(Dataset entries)
^^^^^^^^

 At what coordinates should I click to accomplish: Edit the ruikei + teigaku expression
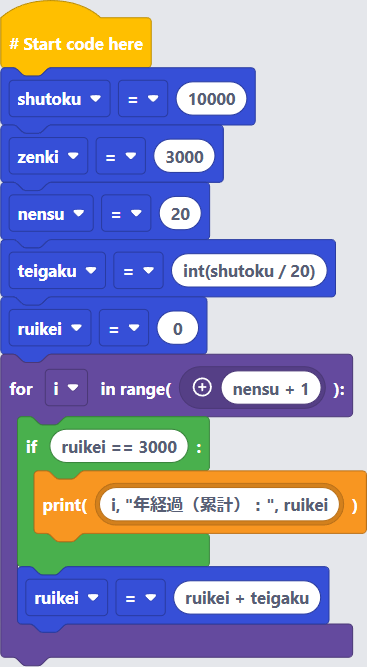(x=247, y=598)
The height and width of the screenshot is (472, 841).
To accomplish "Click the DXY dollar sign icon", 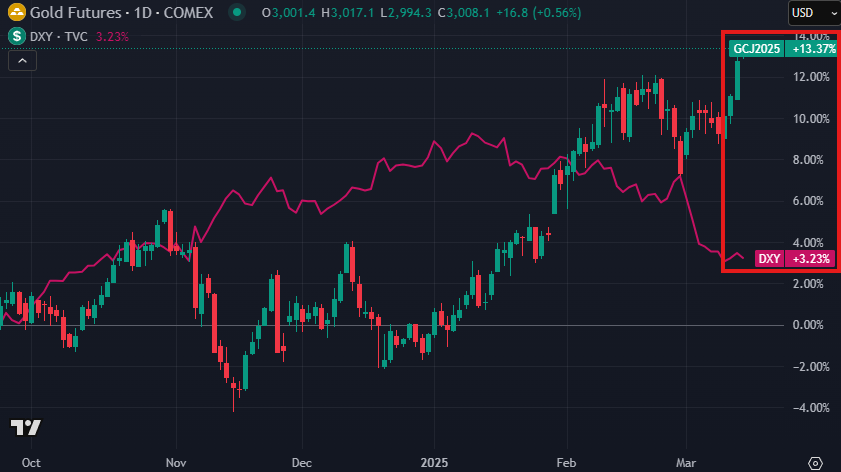I will pyautogui.click(x=17, y=35).
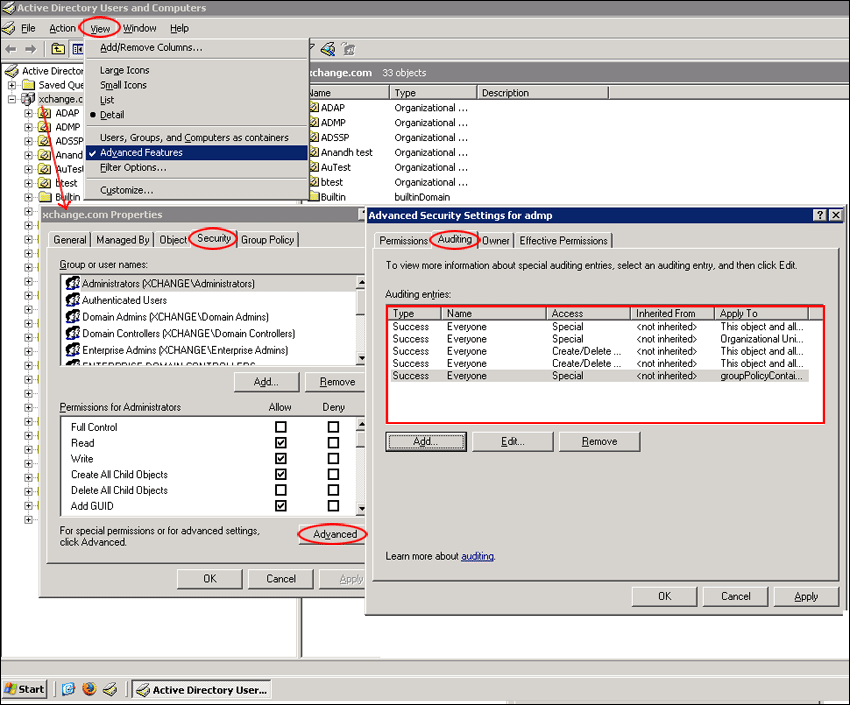Select the groupPolicyContainer auditing entry row
Viewport: 850px width, 705px height.
[598, 376]
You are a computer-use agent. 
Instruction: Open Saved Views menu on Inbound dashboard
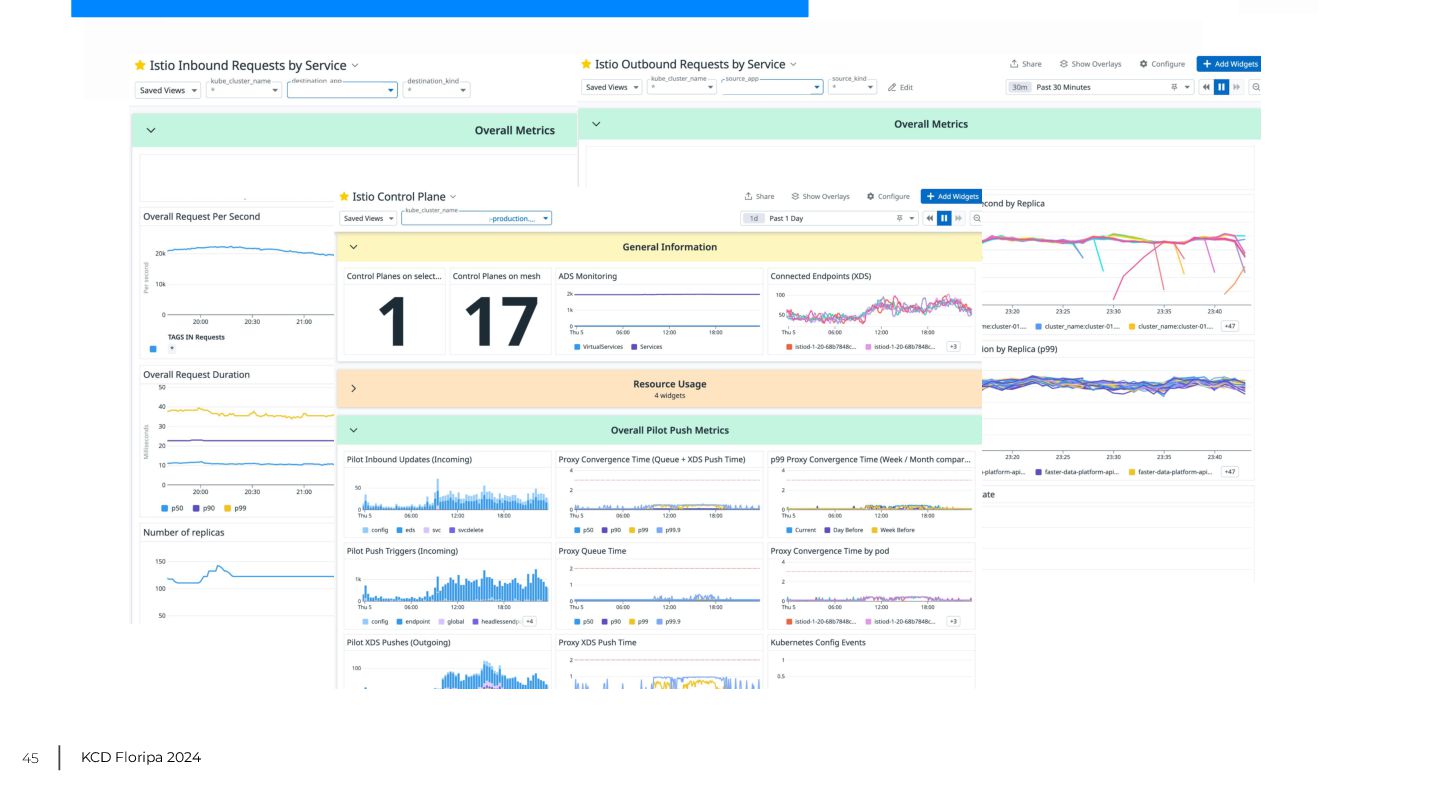click(168, 90)
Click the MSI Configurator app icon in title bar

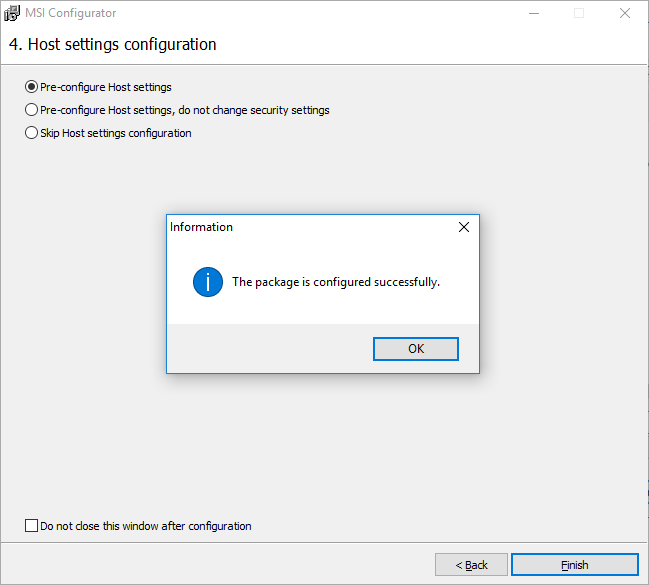pyautogui.click(x=12, y=14)
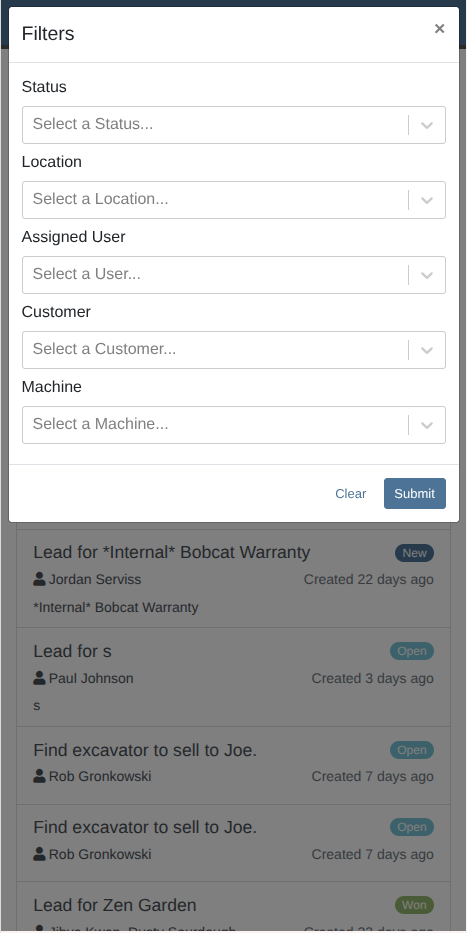The image size is (467, 933).
Task: Submit the filter selection
Action: (415, 493)
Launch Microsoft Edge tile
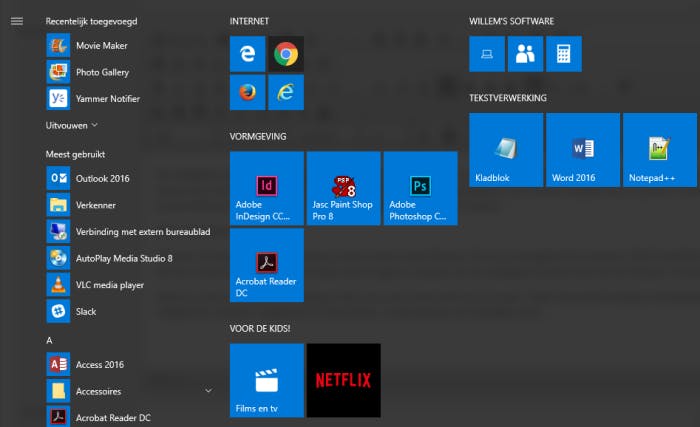This screenshot has width=700, height=427. 247,54
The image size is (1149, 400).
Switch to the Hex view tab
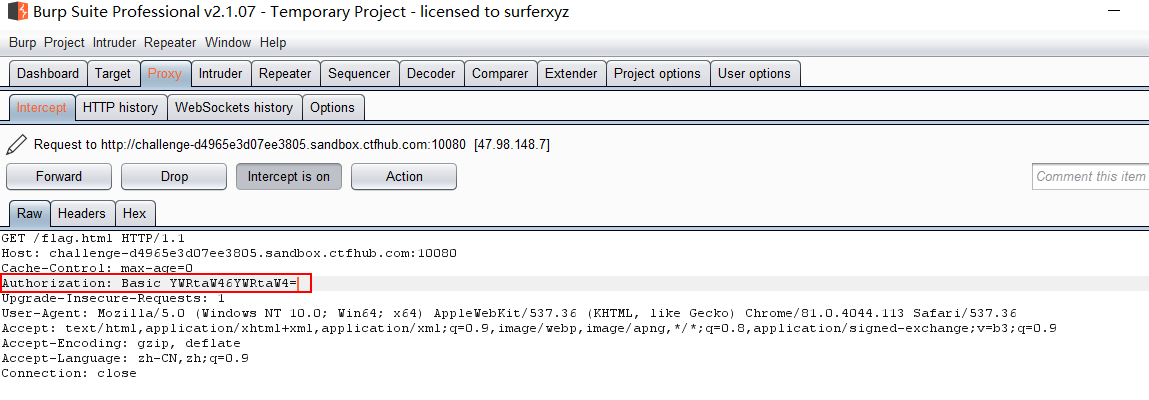tap(135, 213)
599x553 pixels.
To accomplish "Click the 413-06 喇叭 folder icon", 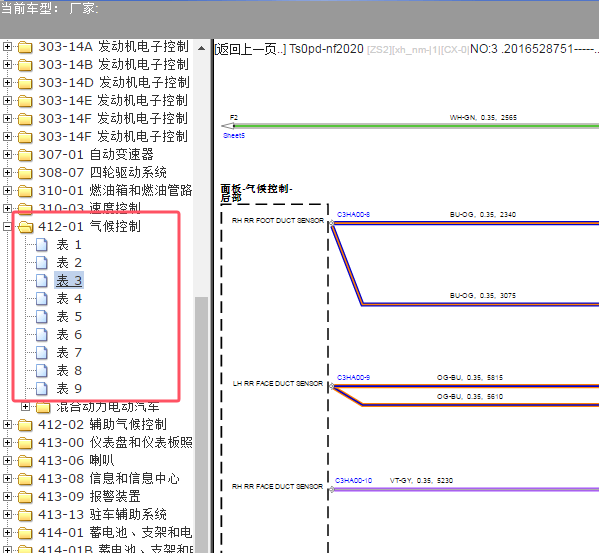I will coord(25,461).
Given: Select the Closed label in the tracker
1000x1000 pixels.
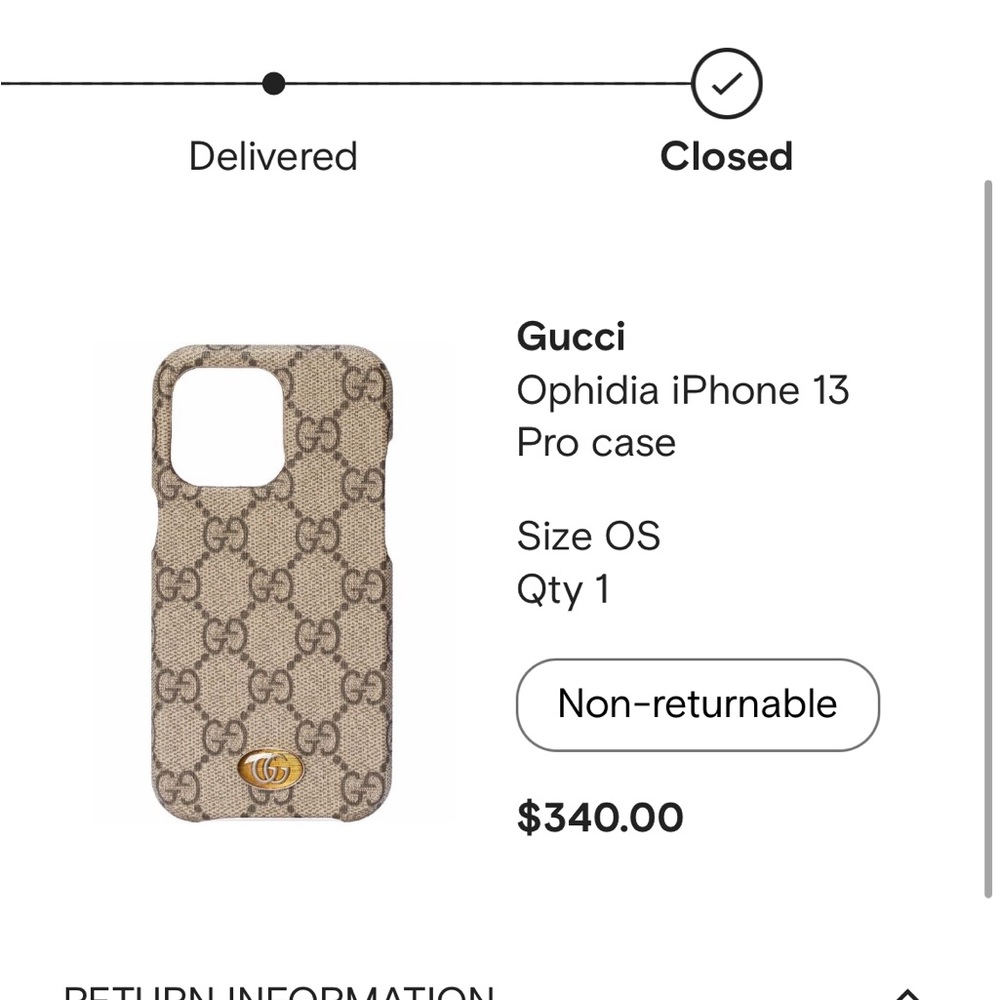Looking at the screenshot, I should pos(726,156).
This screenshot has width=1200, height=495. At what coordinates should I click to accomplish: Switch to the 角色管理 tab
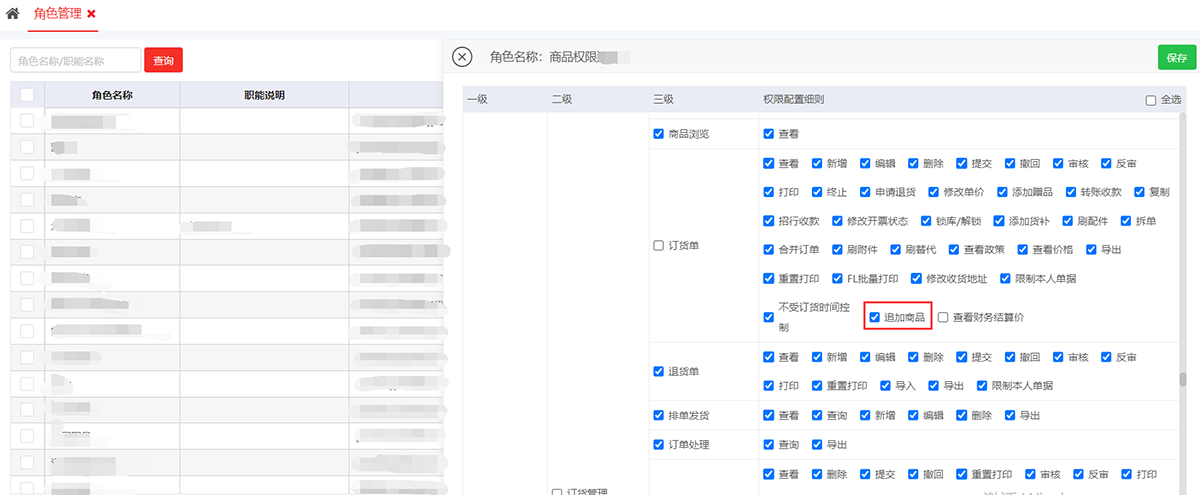pyautogui.click(x=58, y=14)
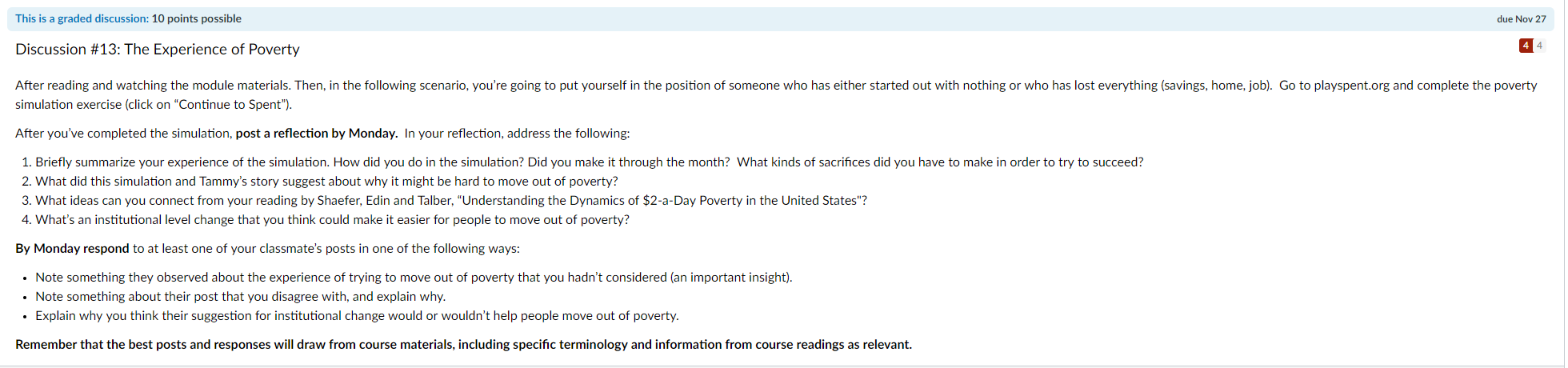
Task: Click bold text 'post a reflection by Monday.'
Action: [x=317, y=134]
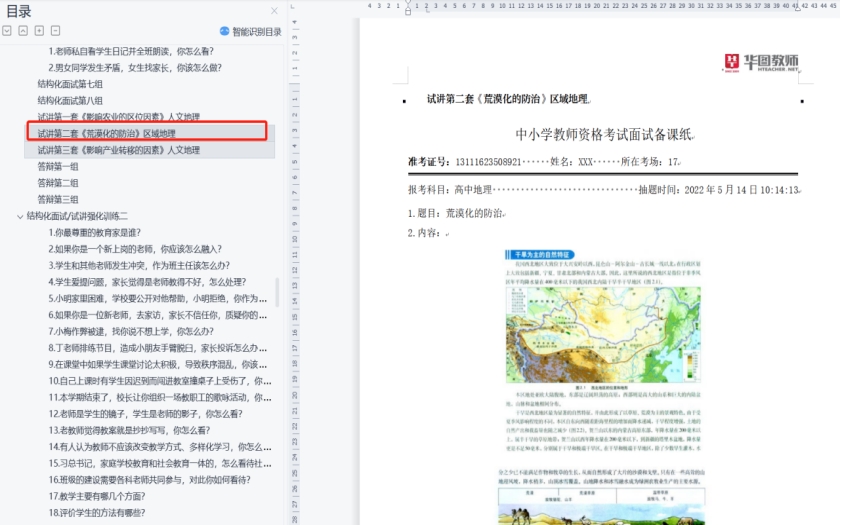
Task: Navigate to 18.评价学生的方法有哪些? item
Action: coord(97,512)
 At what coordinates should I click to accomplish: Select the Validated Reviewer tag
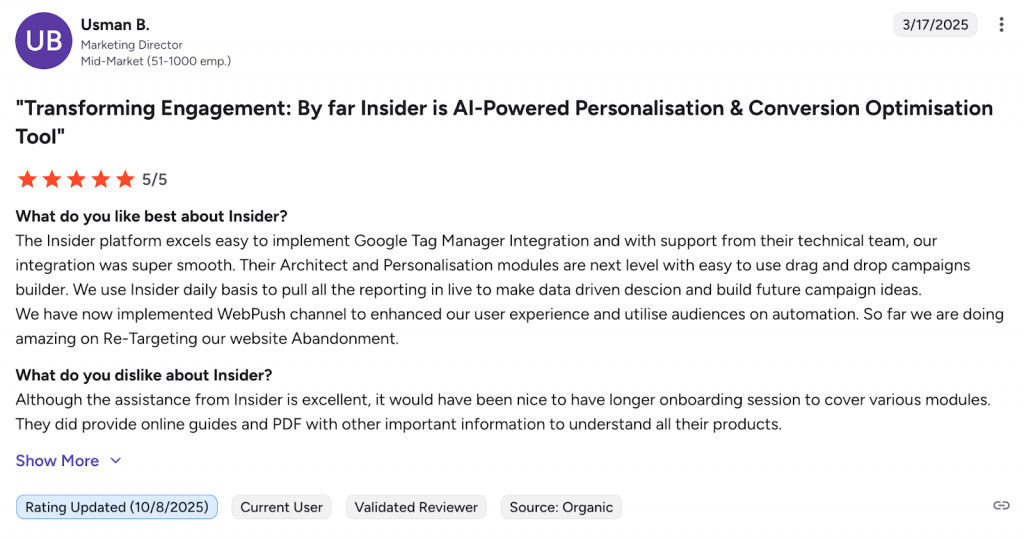point(416,507)
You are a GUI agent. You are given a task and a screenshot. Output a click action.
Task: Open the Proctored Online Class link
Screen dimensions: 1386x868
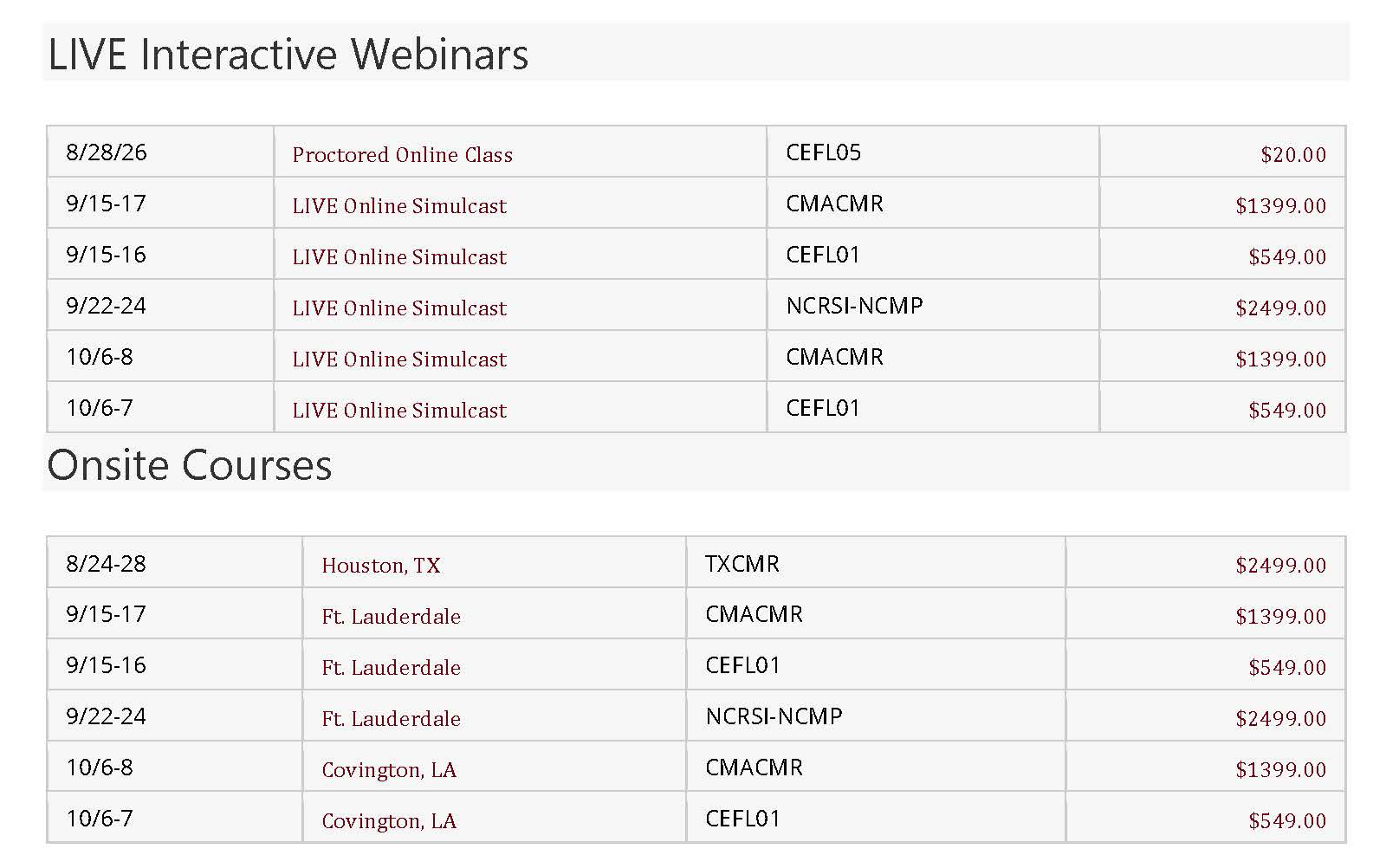402,155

^^^^^^^^

Assigned task>
Return each line of the records above in which the word "agent" occurs.

Answer section>
You are a computer-use agent. 
You are a GUI agent. You are given a task and a screenshot. Output a click action.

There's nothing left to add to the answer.